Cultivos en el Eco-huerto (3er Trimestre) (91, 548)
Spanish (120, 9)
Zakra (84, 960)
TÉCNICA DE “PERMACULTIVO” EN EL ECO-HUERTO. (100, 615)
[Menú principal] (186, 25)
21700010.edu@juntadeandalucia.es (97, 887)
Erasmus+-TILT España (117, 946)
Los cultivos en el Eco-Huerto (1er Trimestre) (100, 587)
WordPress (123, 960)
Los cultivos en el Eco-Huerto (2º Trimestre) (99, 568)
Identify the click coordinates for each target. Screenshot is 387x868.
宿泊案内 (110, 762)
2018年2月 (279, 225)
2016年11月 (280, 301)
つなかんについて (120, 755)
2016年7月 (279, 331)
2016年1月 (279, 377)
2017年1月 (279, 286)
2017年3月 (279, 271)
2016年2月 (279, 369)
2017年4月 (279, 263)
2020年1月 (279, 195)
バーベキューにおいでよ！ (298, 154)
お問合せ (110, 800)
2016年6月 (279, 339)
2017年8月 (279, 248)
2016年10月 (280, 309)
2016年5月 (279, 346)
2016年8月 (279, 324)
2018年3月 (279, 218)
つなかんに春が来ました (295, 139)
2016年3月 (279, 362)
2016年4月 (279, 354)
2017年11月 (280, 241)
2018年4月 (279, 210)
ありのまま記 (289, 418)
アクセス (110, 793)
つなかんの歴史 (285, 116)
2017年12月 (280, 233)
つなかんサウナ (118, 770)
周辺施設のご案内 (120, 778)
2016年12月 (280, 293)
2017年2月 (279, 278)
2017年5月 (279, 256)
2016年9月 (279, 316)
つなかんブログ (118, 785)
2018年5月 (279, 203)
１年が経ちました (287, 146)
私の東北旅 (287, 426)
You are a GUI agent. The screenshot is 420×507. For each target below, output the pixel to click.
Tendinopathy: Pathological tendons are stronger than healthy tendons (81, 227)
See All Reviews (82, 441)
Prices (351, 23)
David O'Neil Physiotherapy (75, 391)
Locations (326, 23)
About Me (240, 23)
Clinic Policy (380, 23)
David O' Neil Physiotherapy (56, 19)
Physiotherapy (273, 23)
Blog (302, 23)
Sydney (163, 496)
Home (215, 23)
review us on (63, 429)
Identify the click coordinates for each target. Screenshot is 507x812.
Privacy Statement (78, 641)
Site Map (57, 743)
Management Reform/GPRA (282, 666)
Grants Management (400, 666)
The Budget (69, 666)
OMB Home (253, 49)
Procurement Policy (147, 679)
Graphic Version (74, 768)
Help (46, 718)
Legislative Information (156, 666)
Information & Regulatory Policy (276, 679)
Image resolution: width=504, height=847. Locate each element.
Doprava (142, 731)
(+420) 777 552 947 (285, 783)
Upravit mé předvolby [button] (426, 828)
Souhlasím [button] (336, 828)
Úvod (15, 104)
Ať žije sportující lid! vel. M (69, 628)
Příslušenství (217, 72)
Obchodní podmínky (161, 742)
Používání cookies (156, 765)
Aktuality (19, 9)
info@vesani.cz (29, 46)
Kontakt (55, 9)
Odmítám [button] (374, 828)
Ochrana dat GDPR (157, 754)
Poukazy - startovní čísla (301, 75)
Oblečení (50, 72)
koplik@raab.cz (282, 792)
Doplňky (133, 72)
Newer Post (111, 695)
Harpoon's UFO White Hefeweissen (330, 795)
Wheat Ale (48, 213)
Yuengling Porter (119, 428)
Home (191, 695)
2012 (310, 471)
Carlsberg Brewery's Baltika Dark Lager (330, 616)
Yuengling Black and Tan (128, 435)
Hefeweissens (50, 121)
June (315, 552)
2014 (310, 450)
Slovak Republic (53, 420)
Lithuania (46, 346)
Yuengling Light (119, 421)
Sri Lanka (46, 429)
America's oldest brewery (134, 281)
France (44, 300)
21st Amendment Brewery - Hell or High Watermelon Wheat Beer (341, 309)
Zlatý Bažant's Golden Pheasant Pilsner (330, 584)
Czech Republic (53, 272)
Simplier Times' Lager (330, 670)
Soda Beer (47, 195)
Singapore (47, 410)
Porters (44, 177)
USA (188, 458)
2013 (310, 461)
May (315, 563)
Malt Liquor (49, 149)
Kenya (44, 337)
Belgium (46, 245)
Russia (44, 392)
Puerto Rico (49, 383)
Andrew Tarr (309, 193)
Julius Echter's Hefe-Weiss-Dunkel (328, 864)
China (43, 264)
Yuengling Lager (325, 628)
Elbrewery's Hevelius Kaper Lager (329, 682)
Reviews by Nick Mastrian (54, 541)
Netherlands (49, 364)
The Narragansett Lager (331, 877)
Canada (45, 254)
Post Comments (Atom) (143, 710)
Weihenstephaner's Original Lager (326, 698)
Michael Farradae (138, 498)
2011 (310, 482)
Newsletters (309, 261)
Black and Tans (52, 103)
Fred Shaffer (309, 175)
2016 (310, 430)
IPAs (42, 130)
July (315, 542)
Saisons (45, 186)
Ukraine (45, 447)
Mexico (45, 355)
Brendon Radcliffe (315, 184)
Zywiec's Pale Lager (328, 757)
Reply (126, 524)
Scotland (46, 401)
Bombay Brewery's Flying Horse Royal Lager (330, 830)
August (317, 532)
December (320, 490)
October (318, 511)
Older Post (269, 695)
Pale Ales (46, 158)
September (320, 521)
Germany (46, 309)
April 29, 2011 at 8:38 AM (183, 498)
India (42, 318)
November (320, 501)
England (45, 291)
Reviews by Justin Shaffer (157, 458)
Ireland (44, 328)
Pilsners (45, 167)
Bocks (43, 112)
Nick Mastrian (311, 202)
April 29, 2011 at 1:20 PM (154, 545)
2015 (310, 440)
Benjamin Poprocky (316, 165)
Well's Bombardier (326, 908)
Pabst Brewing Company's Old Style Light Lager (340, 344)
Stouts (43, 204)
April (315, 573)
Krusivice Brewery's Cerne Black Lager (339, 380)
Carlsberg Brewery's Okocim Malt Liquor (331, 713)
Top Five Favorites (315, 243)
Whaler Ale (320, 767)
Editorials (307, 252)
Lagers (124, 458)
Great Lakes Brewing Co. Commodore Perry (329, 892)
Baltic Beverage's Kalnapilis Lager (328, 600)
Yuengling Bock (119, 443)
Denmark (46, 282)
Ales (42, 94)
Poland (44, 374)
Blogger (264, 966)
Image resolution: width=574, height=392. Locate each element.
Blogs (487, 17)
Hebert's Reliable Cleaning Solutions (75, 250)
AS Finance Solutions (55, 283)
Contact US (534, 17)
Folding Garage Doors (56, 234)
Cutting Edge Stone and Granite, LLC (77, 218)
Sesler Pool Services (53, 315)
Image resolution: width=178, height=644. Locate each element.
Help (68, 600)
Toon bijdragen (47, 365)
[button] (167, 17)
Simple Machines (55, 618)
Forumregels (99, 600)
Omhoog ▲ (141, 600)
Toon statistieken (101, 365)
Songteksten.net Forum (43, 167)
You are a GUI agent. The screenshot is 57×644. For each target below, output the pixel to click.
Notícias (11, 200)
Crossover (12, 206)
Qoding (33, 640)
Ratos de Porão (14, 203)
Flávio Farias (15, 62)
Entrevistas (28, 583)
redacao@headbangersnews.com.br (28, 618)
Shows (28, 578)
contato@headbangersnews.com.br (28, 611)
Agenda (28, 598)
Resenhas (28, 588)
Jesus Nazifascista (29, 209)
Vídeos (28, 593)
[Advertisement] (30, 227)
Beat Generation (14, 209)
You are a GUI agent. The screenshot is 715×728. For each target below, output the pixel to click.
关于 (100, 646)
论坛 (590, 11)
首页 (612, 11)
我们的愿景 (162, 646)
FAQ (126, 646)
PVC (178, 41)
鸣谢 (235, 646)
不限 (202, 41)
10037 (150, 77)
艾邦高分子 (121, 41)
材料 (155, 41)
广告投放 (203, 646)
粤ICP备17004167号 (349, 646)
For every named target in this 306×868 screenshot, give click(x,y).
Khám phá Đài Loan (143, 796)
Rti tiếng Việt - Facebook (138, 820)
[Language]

→ WHAT IS ASKED:
Copy every line of the material above that contains the string "agent". Case counts, so match only that exact capitalization.

→ WRITTEN SOLUTION:
You are a GUI agent. The screenshot is 420×507. For each target below, output the pixel to click.
You are a GUI agent. The screenshot is 57×644. For each target below, output the pixel to click.
You are a GUI agent. The screenshot is 715×728. For each target below, output the pixel to click.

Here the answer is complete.